A sign in the window flogs 7-Eleven’s Italian sausage, part of an aggressive fast-food campaign at area stores.
As I was walking past the 7-Eleven — one has just gone in across from the Voice offices just south of Cooper Square — the Italian sausage caught my eye and my hackles were raised. How dare they bomb into town, these reverse carpetbaggers, and try to sell us Italian sausages made somewhere else, when Italian sausages made here are the best in the world? Still, curious to try it, I swallowed my scruples and barged in the door.
The $1.99 sausage looks a bit pale in the greenish light of the convenience store.

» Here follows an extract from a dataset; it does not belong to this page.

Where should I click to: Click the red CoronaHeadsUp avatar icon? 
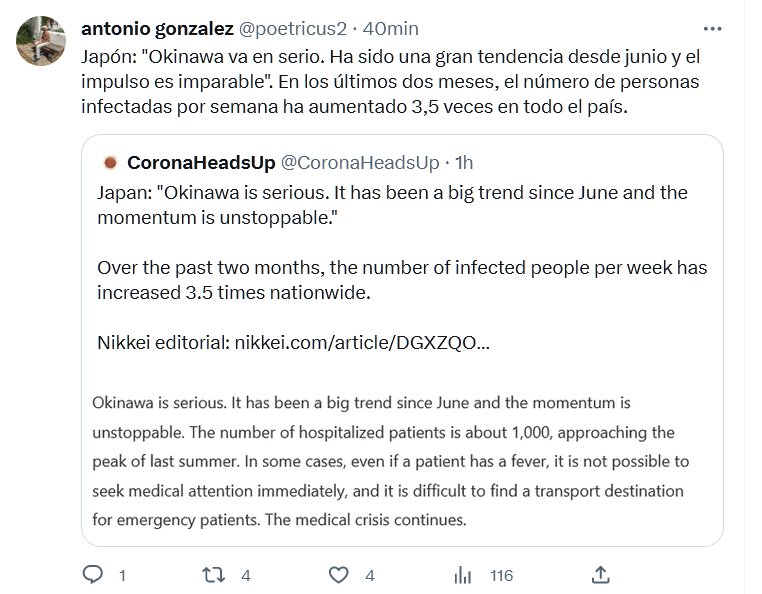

Once inside, I observed several types of sausage being kept warm on one of those metal roller contraptions like they have in theaters, which seemed very retro on the chain’s part.
The Italian sausage itself was exceedingly pale and flecked with spices. The attendant donned disposable plastic gloves and, also using tongs, placed the sausage in a regular white-bread bun, making the process doubly hygienic. The link was about 1.5 times the diameter of a street frank, making it look quite large.
Instead of peppers and onions — the traditional toppings for Italian sausages served in buns — there was a free fixin’s bar, which offers a choice of ketchup, mustard, pickle chips, raw onions, canned jalapenos, and some very cold sauerkraut. I dressed the thing with mustard, like in the picture in the front window. Then I tasted the sausage. Very porky, salty, and slightly smoky, with a nice and authentic jolt of fennel, and enough chile flakes to slightly singe your mouth.
The thing is made by Oscar Mayer for 7-Eleven, and really, at $1.99 it was a good deal and quite tasty. I’d get it again, if I could put on the cloak of invisibility so as not to be observed going into the place.
An enthusiastic 7-Eleven Italian sausage eater.
Next: The other sausages rolling at 7-Eleven
Inevitably, I returned to try some of the other sausages available.
The Oscar Mayer recreation of the iconic New York dog was smokier, saltier, and an angry shade of red. It wasn’t a very good imitation, but tasted pretty good aside from the overwhelming saltiness. The worst part was the cold, bland micro-kraut that was available to put on it. Real sauerkraut, please!
The so-called Bahama Mama German sausage was neither German nor Bahamian, but it was spicy, greasy, and huge. Priced at $2.39, it will certainly fill you up.
The new Bowery 7-Eleven slings a selection of cheap and not-so-bad sausages.